"Dissecting Mead Johnson's $12 Million Chinese Baby Formula Bribe Settlement"The FCPA Report
Marc Alain Bohn was quoted regarding the compliance lessons to be learned from Mead Johnson's recent settlement with the Securities and Exchange Commission (SEC). Bohn pointed out the company's rapid growth in China during the period in question and noted that Mead Johnson's compliance program did not appear to "grow with the business." He said that "The SEC and the [Department Of Justice (DOJ)]... don't expect small companies to have a GE-style compliance program.... As a company grows, however, it is expected to grow its compliance program as well." Many of his clients "kick the tires with a risk assessment every few years, either using internal counsel or engaging outside counsel." As part of this, Bohn said "They look at spending, conduct interviews and assess whether there are new risks facing the company," adding if Mead Johnson had done that, there is a good chance it would have identified early on the risks that resulted in this enforcement action.
One of the key takeaways from the Mead Johnson settlement for companies, Bohn said, "is that if they are not going to voluntarily disclose, they need to conduct a thorough, documented investigation and anticipate that they may have to defend the results of that investigation to the government one day and justify the decision that was made.... In this case, the company got a harsher penalty than it perhaps would have had it voluntarily disclosed initially or had it even had its ducks in a row in 2013."
Of the DOJ's reported decision to not to pursue enforcement against Mead Johnson, Bohn noted that "all of the misconduct described in the Order was conducted by Mead Johnson China -- the majority-owned subsidiary -- and there is no assertion in the Order that any of the employees involved were U.S. persons." On that basis, Bohn said, "a fair assumption as to why the DOJ didn't prosecute is that the jurisdictional claims were weak."

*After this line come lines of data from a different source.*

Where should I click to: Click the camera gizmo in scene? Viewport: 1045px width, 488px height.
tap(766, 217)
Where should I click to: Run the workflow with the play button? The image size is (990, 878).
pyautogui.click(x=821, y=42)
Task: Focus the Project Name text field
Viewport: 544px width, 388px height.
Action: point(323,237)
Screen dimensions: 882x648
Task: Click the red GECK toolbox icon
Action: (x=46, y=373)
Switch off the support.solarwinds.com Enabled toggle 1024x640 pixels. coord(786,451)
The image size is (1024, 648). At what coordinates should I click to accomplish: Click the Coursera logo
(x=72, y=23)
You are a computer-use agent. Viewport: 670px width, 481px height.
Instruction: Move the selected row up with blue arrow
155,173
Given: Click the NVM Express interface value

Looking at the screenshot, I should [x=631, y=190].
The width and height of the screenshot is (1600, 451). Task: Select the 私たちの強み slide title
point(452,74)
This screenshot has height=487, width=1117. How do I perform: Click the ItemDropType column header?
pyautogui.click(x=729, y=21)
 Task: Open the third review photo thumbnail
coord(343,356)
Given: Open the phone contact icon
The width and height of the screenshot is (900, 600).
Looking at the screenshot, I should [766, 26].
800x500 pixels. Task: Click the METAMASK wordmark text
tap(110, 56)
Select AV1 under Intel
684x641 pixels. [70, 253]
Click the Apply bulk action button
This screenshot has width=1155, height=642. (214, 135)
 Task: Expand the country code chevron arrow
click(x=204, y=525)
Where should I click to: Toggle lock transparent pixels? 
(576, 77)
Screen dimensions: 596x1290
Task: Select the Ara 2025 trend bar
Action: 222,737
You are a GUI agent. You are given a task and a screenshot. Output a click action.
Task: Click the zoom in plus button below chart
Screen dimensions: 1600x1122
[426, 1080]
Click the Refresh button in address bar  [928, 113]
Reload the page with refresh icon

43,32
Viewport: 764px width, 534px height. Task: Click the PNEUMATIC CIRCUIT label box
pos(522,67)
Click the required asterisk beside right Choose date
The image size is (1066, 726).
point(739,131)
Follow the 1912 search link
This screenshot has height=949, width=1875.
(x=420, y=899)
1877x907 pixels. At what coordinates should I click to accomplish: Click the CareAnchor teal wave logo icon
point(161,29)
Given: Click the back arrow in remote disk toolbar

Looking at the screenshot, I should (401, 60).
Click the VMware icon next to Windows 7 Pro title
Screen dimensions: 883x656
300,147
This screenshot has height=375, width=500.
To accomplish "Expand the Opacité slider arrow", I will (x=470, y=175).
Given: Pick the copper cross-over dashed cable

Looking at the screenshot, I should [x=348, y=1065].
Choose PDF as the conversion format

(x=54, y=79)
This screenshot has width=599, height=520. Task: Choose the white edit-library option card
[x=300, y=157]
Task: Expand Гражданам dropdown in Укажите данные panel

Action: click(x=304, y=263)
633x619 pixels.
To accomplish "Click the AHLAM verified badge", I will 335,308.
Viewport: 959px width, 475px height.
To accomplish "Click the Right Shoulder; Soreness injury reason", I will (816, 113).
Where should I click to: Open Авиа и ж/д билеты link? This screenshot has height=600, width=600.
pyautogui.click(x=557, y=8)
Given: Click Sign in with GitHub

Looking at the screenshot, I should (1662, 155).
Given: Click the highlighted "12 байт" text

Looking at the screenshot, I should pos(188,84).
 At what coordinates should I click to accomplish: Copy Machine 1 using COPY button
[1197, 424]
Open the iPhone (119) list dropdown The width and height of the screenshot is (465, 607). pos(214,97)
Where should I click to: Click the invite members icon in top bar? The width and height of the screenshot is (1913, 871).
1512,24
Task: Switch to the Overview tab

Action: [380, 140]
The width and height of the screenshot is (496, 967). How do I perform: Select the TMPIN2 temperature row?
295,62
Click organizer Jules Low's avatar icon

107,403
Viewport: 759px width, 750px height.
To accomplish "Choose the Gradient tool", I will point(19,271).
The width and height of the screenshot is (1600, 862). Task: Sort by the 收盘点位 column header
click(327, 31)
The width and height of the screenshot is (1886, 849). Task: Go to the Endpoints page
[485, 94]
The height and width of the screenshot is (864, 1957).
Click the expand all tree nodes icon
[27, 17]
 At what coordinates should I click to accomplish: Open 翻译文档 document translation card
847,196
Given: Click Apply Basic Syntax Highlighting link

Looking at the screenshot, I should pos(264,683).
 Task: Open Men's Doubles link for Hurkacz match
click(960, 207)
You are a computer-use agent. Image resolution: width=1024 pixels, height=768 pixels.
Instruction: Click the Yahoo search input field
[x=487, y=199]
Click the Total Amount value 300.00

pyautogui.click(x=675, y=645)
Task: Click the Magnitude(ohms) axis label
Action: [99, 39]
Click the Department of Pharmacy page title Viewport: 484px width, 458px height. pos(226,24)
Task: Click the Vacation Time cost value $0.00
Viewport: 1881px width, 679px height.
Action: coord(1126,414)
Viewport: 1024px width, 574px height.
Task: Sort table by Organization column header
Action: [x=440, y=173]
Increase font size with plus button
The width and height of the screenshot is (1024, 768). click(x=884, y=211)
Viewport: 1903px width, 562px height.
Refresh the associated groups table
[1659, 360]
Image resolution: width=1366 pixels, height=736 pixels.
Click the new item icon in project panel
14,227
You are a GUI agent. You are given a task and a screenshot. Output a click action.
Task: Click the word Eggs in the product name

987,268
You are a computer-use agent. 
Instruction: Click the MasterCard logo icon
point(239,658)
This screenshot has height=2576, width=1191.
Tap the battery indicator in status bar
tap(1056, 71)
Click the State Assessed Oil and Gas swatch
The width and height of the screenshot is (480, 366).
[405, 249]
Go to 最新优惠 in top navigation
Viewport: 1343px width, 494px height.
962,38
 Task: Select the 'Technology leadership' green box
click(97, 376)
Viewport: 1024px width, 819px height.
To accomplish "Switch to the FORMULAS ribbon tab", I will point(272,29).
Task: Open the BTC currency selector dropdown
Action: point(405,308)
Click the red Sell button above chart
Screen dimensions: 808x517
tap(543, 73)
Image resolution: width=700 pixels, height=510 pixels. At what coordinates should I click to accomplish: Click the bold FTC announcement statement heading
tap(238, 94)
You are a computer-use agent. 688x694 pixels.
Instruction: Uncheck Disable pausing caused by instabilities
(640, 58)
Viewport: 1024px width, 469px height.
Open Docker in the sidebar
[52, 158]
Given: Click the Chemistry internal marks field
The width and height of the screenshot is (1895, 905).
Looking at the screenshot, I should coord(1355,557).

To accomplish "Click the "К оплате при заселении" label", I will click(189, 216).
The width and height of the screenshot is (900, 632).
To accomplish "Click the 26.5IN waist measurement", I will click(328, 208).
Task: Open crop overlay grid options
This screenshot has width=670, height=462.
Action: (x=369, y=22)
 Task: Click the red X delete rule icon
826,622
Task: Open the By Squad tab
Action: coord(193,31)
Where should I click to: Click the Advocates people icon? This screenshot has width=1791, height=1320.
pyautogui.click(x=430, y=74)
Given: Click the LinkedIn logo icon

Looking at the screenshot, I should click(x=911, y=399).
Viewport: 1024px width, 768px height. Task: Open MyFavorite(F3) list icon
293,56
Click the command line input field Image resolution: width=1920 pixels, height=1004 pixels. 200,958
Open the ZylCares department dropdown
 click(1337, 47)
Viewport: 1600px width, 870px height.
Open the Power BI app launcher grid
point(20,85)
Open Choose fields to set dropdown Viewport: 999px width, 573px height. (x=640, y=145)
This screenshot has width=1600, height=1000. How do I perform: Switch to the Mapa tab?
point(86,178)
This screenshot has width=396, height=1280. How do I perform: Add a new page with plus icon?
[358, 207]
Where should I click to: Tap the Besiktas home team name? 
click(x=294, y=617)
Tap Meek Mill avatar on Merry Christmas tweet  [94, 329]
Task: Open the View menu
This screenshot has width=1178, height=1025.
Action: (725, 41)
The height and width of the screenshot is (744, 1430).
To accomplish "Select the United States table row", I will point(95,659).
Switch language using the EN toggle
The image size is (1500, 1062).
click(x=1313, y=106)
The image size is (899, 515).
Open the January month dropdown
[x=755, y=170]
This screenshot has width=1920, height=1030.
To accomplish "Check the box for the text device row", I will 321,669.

Regarding the potential that Chinese authorities may decide to prosecute Mead Johnson based on the SEC's allegations, Bohn said the prospect of a parallel enforcement action by the Chinese government can be daunting. "People may claim the FCPA is unfair, and that the DOJ and SEC's interpretation of the statute is expansive, but at least there is some predictability as to what the elements are -- you may disagree with U.S. enforcement authorities' interpretation of 'foreign official,' but you have an idea of what it means, whereas in China, it is often unclear what constitutes a 'state secret' or anticompetitive activity," he said. "The collection of seemingly innocuous data could be deemed by Chinese authorities as anticompetitive conduct -- you never know."